• _TASK_
Extract each line in the records below that contains the string "dimensions", matching case exactly.

• _SOURCE DATA_
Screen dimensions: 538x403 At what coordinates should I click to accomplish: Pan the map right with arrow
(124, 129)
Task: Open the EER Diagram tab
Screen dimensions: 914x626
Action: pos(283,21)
==
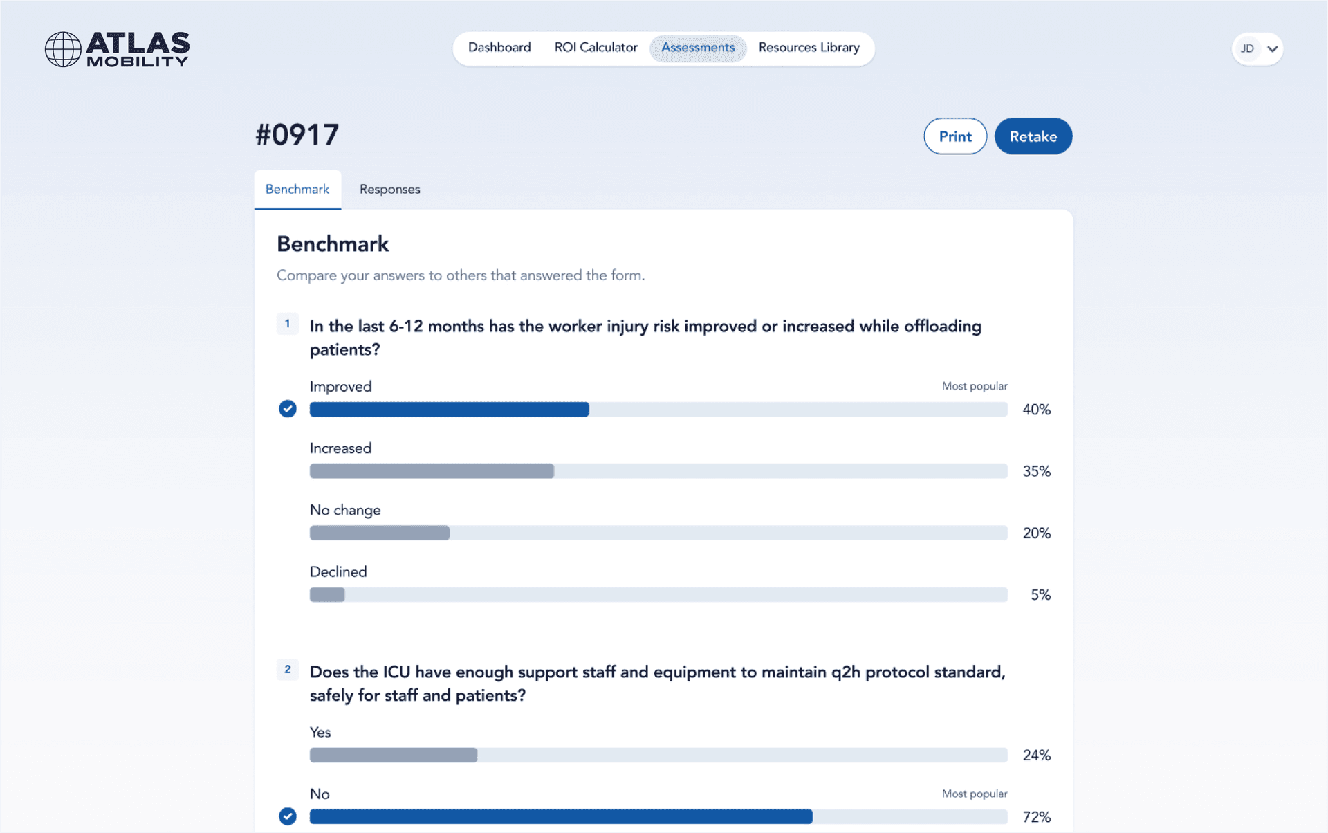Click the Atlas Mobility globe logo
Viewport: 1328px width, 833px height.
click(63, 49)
---
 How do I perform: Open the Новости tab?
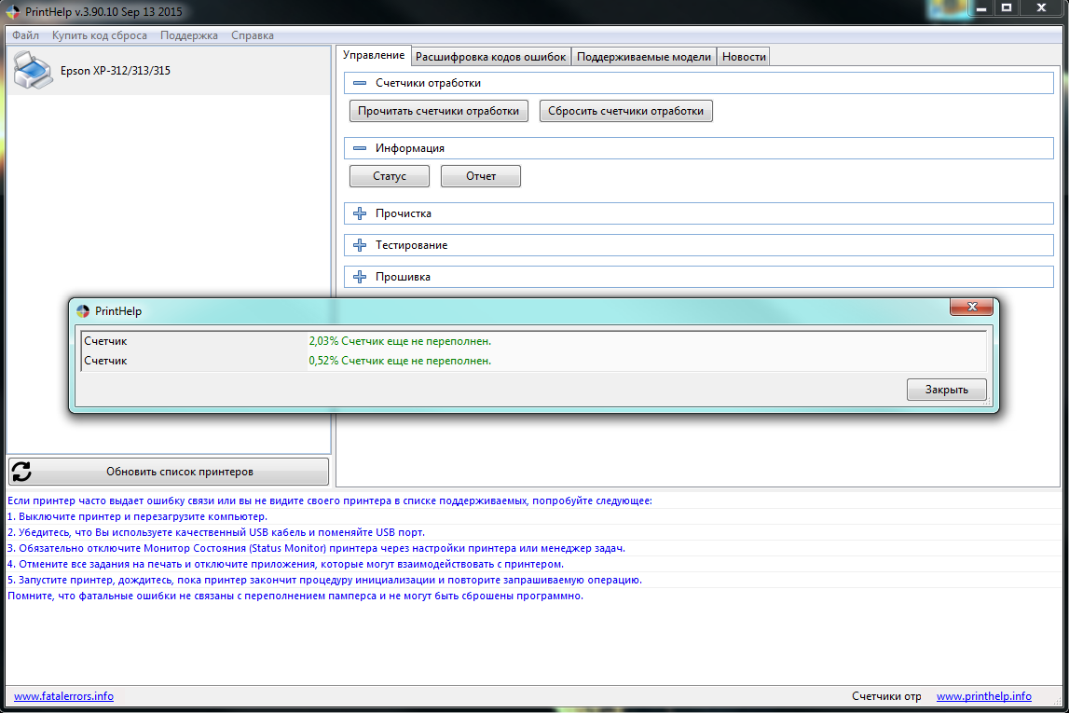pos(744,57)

• _CORRECT ANSWER_
Screen dimensions: 538x403 At what coordinates should I click to accomplish: Pan the map right with arrow
Screen dimensions: 914x626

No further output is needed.